SET EXERCISE A:
In the court order, who represents the Government?
SET EXERCISE B:
Reproduce the part of the court order from "June 8, 2015" up to and including "is fully informed.".

United States District Court, E.D. Washington

June 8, 2015




BEFORE THE COURT is Defendant’s Motions to Withdraw Guilty Plea Pursuant to Fed. R. Crim. P. 11(d)(1) (ECF No. 326) and Motion to Expedite (ECF No. 325). The Defendant is represented by John Henry Browne. The Government is represented by Earl A. Hicks. The Court has reviewed the motions and accompanying pleadings, the record and files herein and is fully informed.

Defendant asserts that his “guilty plea has not yet been accepted by the court; consequently, he has an absolute right to withdraw from his plea and wishes to exercise this right.” ECF No. 326 at 1. The Government contends the Court has accepted Defendant’s plea, and only reserved ruling on the binding Rule 11(c)(1)(C) nature of the plea agreement. See ECF No. 329 at 2. Accordingly, the Government contends Defendant does not have an unqualified right to withdraw from his guilty plea, unless he can demonstrate a fair and just reason or the Court rejects the Rule 11(c)(1)(C) plea agreement. Id. at 3.

In reply, Defendant asserts that the plea was not accepted by the Court and that “should the Court desire reasons, many exist.” ECF No. 335 at 2.


The Court has reviewed the transcript of the change of plea hearing. ECF No. 346. After conducting the necessary Rule 11 colloquy with the Defendant, Senior District Judge Van Sickle ruled as follows:

The Court finds that Mr. Heopasert is perfectly competent and capable of proceeding in today’s hearing. His plea of guilty is a knowing, intelligent, and voluntary plea. It's not based on threats or coercion or ignorance. He understands the crime he's charged with. He understands the three elements of the crime. He understands the United Stated was presented evidence if the case went to trial. He understands the consequences of pleading guilty and he has acknowledged in open Court facts that do constitute each of the three elements. His plea of guilty is accepted as a knowing, intelligent, and voluntary plea. I reserve acceptance of the terms of the agreement until after I've had a chance to review a pre-sentence investigation report. So previously established schedule included trial dates and all the like are vacating pending motions are denied as moot at this juncture. A pre-sentence report is ordered and the matter is scheduled for sentencing . . . .

Id. at 23–24.

Where, as in the instant matter, a defendant enters a guilty plea and a court accepts it, a defendant does not have an unequivocal right to withdraw the plea. In recognizing the finality that attaches to the entry of a plea and the great care that is given to them under Rule 11, the Supreme Court cited the 1983 Advisory Committee Notes to Rule 32(e) as follows:

“Given the great care with which pleas are taken under [the] revised Rule 11, there is no reason to view pleas so taken as merely ‘tentative, ’ subject to withdrawal before sentence whenever the government cannot establish prejudice. ‘Were withdrawal automatic in every case where the defendant decided to alter his tactics and present his theory of the case to the jury, the guilty plea would become a mere gesture, a temporary and meaningless formality reversible at the defendant’s whim. In fact, however, a guilty plea is no such trifle, but a “grave and solemn act, ” which is “accepted only with care and discernment.””

(Stored entries)
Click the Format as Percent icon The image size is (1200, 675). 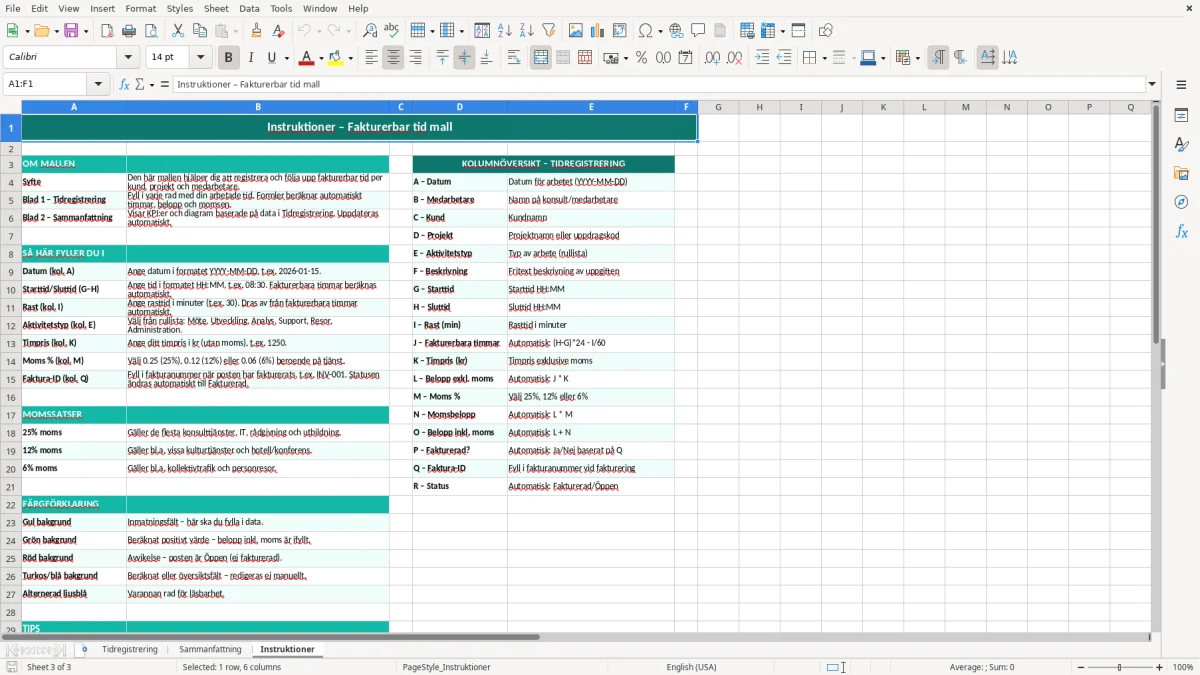coord(641,58)
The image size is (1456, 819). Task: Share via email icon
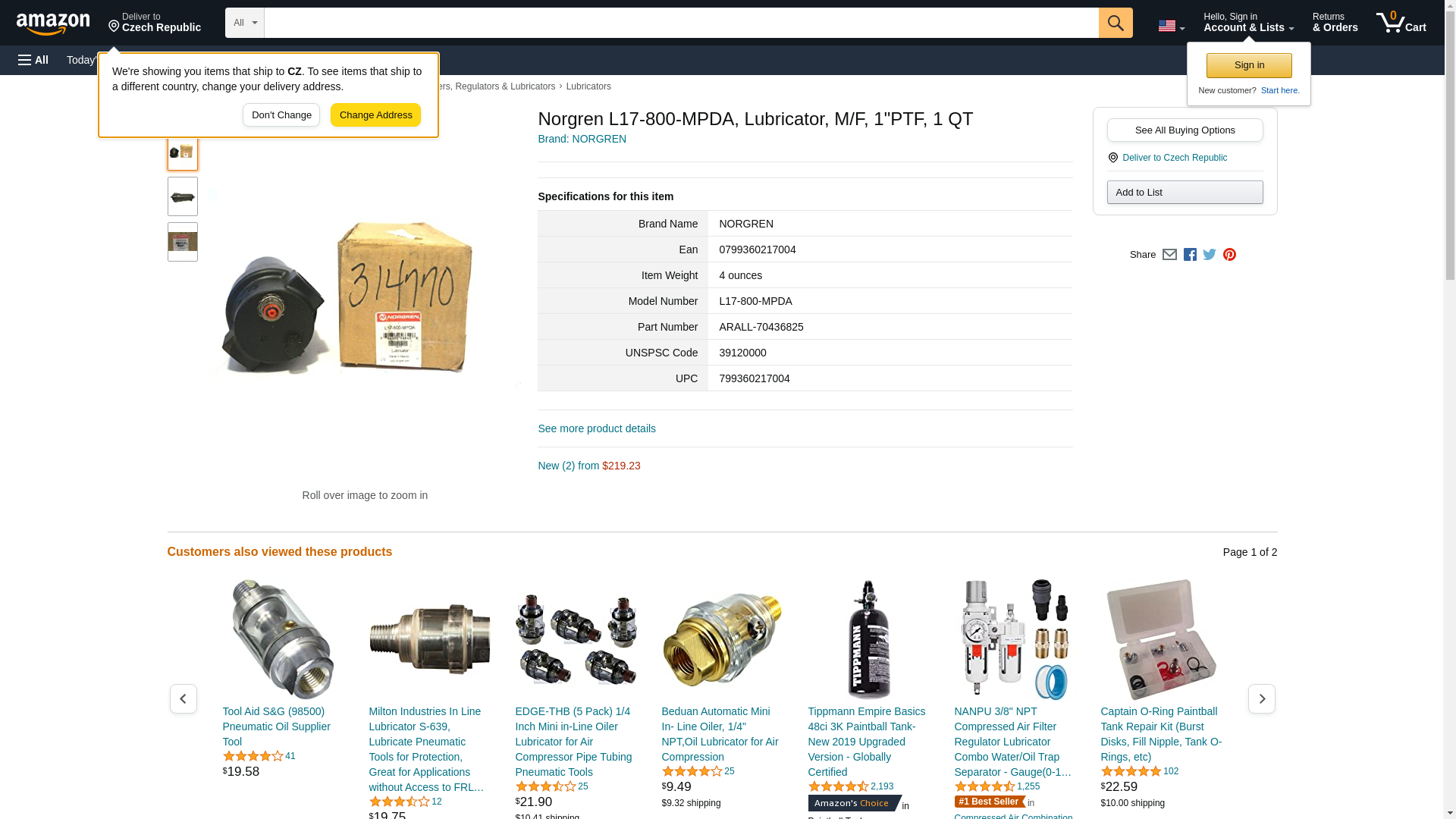coord(1169,255)
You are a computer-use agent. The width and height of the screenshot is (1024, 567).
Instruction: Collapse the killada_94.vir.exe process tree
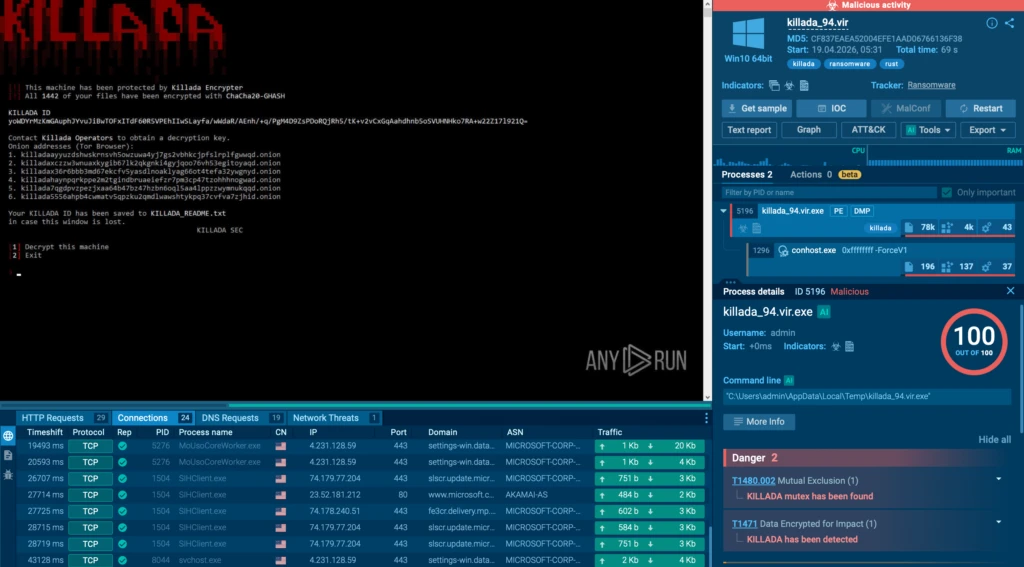point(724,211)
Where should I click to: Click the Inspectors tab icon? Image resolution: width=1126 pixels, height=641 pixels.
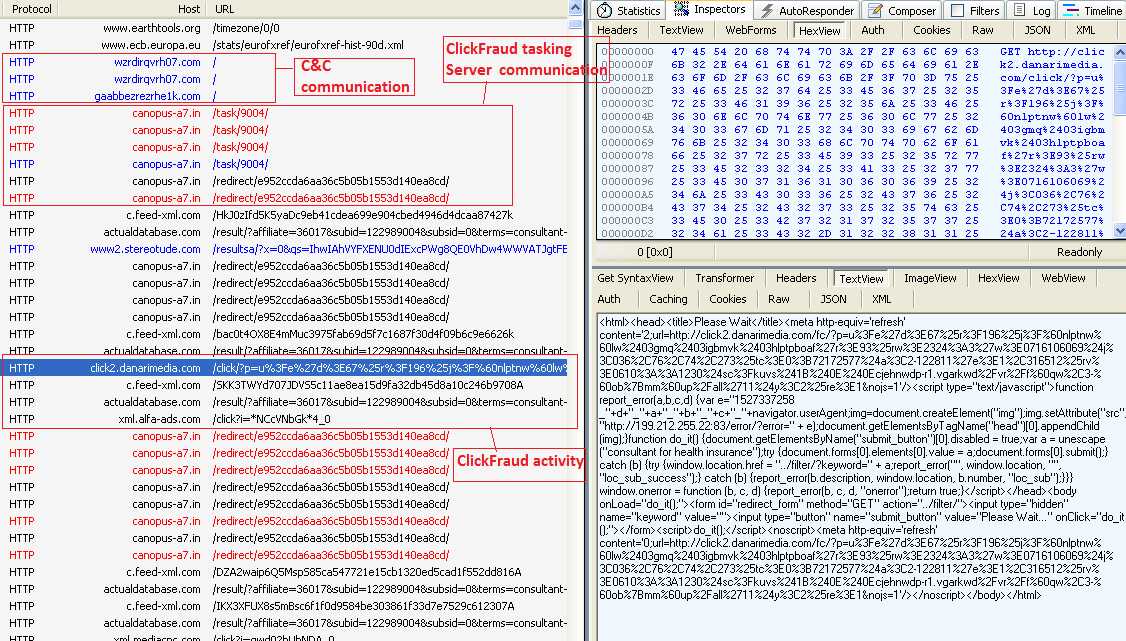point(682,10)
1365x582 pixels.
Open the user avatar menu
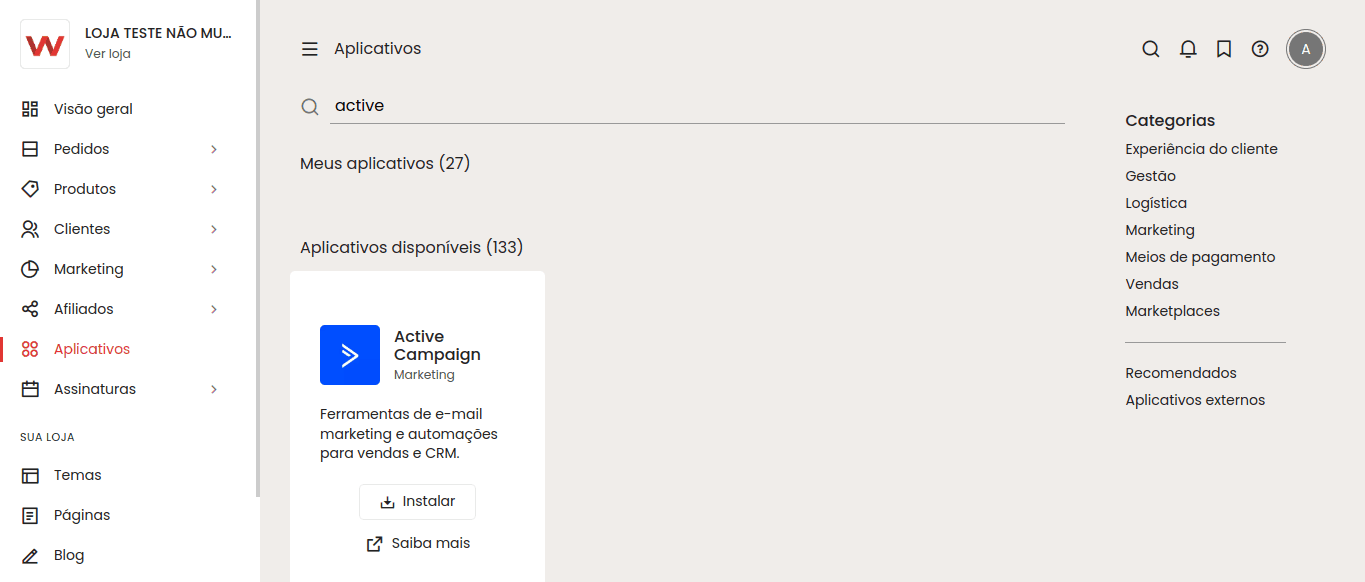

WRITTEN SOLUTION A:
Earl A. Hicks

WRITTEN SOLUTION B:
June 8, 2015




BEFORE THE COURT is Defendant’s Motions to Withdraw Guilty Plea Pursuant to Fed. R. Crim. P. 11(d)(1) (ECF No. 326) and Motion to Expedite (ECF No. 325). The Defendant is represented by John Henry Browne. The Government is represented by Earl A. Hicks. The Court has reviewed the motions and accompanying pleadings, the record and files herein and is fully informed.